Text section ::
The looting followed the fatal shooting of Siphiwe Mahori, 14, in an incident in which he and others allegedly tried to rob a Somali-owned store in Snake Park.

The shop owner, Senosi Yusuf, is expected to appear in the Protea Magistrate’s Court on a charge of murder on Monday.

In Kagiso, when a group of brazen youths could not break down the burglar-proof doors to gain entry into South Supermarket in Extension 12, they attempted to break through a brick wall by smashing it with hammers and rocks.

Some residents claimed the mayhem was caused by frustration at the lack of jobs created by the foreign shop owners, mostly Somali, Pakistani and Bangladeshi, that left the youths with nothing to do.

Many of the rioters were teenagers and it seemed that the whole scene was a game for them as they looted shops, smashed windows and ran to the veld laughing when police arrived.

The vandalism and looting in Kagiso followed incidents in several Soweto locations throughout the week in which two people were confirmed to have been killed by bullets from foreign shop owners.

In Swaneville, the family of a third victim, a taxi owner Hendrik Zamani Manye, 62, wept inconsolably after he was killed by a stray bullet that was apparently fired by Somali shop owners from across the street where he lived with his live-in partner Adelaide Tsotetsi.

[Collected data entries]
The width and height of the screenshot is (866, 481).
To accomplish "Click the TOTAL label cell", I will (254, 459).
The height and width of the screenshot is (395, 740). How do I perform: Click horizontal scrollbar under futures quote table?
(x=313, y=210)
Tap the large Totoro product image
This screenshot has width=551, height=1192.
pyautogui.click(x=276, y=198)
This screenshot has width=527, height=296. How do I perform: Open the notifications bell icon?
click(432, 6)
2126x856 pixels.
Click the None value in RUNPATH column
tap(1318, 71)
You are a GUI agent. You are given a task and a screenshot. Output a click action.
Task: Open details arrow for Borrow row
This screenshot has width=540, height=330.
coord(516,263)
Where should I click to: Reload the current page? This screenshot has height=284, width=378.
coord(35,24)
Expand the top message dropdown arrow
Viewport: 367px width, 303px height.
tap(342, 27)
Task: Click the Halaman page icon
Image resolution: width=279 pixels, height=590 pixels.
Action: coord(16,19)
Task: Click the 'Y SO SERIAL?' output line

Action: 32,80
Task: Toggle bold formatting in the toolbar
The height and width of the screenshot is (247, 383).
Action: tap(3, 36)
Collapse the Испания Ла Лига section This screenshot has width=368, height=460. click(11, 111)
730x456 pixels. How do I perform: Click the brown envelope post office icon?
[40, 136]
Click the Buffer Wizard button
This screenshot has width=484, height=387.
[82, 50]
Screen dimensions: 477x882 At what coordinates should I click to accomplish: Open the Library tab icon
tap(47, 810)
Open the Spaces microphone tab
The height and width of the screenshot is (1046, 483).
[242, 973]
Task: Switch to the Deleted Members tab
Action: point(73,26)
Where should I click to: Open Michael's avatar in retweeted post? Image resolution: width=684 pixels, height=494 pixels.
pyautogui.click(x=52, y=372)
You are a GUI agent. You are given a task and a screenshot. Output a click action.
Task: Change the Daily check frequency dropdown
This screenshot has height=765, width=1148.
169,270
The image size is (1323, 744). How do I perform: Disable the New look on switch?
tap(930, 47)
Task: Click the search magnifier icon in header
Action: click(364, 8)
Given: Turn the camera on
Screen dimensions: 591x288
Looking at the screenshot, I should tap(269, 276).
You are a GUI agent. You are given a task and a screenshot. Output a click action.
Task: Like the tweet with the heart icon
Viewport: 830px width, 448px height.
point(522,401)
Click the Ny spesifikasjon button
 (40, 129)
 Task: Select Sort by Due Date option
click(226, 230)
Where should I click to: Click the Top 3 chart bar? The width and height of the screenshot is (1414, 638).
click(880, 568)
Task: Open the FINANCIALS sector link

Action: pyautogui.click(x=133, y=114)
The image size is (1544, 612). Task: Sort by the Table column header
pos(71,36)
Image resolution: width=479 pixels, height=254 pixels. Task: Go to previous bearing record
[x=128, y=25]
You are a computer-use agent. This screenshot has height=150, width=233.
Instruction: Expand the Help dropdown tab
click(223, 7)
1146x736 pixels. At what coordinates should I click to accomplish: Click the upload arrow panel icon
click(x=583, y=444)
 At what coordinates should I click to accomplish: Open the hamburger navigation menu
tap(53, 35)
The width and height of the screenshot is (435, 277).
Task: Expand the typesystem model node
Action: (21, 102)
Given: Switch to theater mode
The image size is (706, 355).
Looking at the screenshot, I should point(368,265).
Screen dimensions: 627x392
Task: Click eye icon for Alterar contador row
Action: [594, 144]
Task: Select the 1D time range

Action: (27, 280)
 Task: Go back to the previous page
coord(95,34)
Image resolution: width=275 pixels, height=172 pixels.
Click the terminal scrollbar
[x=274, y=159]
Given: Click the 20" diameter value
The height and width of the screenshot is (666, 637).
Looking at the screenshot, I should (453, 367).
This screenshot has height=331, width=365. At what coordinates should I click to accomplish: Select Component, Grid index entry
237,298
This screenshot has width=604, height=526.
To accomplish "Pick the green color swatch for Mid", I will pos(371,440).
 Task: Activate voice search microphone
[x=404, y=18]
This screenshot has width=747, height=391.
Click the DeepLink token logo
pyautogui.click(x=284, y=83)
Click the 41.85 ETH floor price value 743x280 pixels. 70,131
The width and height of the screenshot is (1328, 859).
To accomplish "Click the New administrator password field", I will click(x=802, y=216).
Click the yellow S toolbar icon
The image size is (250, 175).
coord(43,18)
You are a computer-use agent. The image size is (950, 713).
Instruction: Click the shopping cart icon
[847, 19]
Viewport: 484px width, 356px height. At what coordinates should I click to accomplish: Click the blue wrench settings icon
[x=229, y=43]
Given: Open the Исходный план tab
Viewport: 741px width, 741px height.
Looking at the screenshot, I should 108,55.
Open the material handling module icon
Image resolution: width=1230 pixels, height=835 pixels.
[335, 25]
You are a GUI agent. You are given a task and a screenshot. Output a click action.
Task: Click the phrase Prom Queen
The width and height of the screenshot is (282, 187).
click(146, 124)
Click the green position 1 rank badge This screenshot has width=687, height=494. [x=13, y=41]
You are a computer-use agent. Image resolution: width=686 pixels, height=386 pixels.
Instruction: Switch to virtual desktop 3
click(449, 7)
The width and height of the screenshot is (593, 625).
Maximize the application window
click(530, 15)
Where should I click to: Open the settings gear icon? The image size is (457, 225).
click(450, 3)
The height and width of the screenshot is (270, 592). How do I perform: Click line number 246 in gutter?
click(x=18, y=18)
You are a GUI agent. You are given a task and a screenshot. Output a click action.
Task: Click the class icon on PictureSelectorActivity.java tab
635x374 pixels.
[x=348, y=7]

What you need to do ::
1. In the report on the looting, what charge is shop owner Senosi Yusuf expected to face in court?
2. Edit the looting report's part that opens with the words containing "In Swaneville, the" and closes with "partner Adelaide Tsotetsi.", putting "wept bitterly" in place of "wept inconsolably".
The records were taken from a separate source.

Per-task outputs ::
1. A charge of murder.

2.
In Swaneville, the family of a third victim, a taxi owner Hendrik Zamani Manye, 62, wept bitterly after he was killed by a stray bullet that was apparently fired by Somali shop owners from across the street where he lived with his live-in partner Adelaide Tsotetsi.